Celebrations mark the overthrow of Muammar Gaddafi, despite concerns over lawlessness and sporadic violence.
Two Libyan militias have called for the country’s legislators to step down or be detained, but the head of the interim parliament has refused and called the ultimatum an impending coup.
The term of the Libyan parliament, or General National Congress (GNC), expired on February 7. However, legislators voted to extend it with plans to hold new elections in the spring.
Since then, hundreds of protesters have held daily demonstrations demanding the GNC be dissolved.
Rival militias, which wield the real power in Libya, have lined up behind competing political factions in what has become a power struggle between Ali Zidan, Libyan’s Western-backed prime minister, and Islamist factions in parliament that are trying to remove him.
The ultimatum came a day after Libyans marked the third anniversary of the start of their revolution that toppled longtime leader Muammar Gaddafi but left the country with no strong central government or military.
Successive governments have relied on former rebels who fought Gaddafi to fill the security vacuum, but the fighters formed armed groups that have gradually turned the country into fiefdoms independent from government authority.

* Supplied records *
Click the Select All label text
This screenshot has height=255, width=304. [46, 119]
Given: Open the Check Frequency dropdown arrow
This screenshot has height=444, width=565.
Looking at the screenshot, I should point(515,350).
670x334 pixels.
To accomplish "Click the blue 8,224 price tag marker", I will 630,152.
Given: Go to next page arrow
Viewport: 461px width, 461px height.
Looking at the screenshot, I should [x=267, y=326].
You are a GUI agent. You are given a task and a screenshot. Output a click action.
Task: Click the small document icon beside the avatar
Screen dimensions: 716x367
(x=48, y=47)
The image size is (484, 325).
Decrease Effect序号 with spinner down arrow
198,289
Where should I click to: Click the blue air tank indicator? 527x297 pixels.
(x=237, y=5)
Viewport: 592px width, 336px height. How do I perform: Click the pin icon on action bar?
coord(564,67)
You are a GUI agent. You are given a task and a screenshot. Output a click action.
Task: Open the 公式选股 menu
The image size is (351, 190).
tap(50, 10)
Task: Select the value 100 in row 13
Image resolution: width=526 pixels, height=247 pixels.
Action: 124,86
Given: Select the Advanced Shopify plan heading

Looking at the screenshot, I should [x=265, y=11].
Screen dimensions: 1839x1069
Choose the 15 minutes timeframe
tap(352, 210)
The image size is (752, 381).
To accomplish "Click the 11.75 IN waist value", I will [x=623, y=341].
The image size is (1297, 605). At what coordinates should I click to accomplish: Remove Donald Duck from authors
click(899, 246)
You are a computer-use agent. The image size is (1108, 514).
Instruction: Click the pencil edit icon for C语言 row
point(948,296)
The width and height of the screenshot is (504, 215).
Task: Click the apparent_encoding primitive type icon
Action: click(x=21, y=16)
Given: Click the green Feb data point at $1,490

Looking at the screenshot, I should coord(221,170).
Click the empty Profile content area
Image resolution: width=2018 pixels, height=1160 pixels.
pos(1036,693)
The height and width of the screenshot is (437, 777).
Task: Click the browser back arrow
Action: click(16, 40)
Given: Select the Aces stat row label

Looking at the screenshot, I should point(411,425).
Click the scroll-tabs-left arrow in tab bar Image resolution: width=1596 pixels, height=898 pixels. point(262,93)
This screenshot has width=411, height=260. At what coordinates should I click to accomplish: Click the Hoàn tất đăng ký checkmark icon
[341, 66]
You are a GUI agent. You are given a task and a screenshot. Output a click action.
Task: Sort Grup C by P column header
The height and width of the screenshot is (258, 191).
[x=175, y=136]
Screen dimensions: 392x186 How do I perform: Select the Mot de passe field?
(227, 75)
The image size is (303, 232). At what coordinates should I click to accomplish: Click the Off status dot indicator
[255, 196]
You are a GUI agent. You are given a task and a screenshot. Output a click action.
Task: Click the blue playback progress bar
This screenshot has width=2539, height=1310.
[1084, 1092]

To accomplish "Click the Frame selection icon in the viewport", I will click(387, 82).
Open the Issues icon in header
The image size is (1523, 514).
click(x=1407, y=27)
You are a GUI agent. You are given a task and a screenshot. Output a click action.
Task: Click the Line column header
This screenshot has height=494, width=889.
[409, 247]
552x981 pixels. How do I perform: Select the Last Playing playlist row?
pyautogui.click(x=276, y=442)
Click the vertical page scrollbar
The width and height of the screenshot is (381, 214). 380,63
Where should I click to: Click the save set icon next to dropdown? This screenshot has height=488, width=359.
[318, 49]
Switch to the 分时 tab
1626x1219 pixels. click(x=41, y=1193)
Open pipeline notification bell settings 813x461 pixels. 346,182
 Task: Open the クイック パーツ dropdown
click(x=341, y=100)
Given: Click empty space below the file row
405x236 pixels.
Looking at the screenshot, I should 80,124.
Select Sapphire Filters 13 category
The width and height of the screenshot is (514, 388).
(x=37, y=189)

* Task to carry out *
Write the next part of the news report on the Libyan militias' ultimatum to parliament, picking up right after its last sentence.

* Reply *
Prelude to standoff
Al Jazeera’s John Hendren, reporting from Tripoli on Tuesday, said that the militias’ ultimatum was the prelude to a standoff. “Sides are beginning to align, with some militias still in support of the government,” he said. “We could have a standoff. We have the potential for a confrontation, but this is just at the talking stage.”
Tuesday’s political drama unfolded when the al-Qaaqaa and al-Sawaaq militias called on the parliament “to hand over power” by 9pm local time (19:00 GMT), saying legislators who refused to do so would be considered “usurpers” and be detained.
Several militiamen appeared on TV, with one reading out the joint statement.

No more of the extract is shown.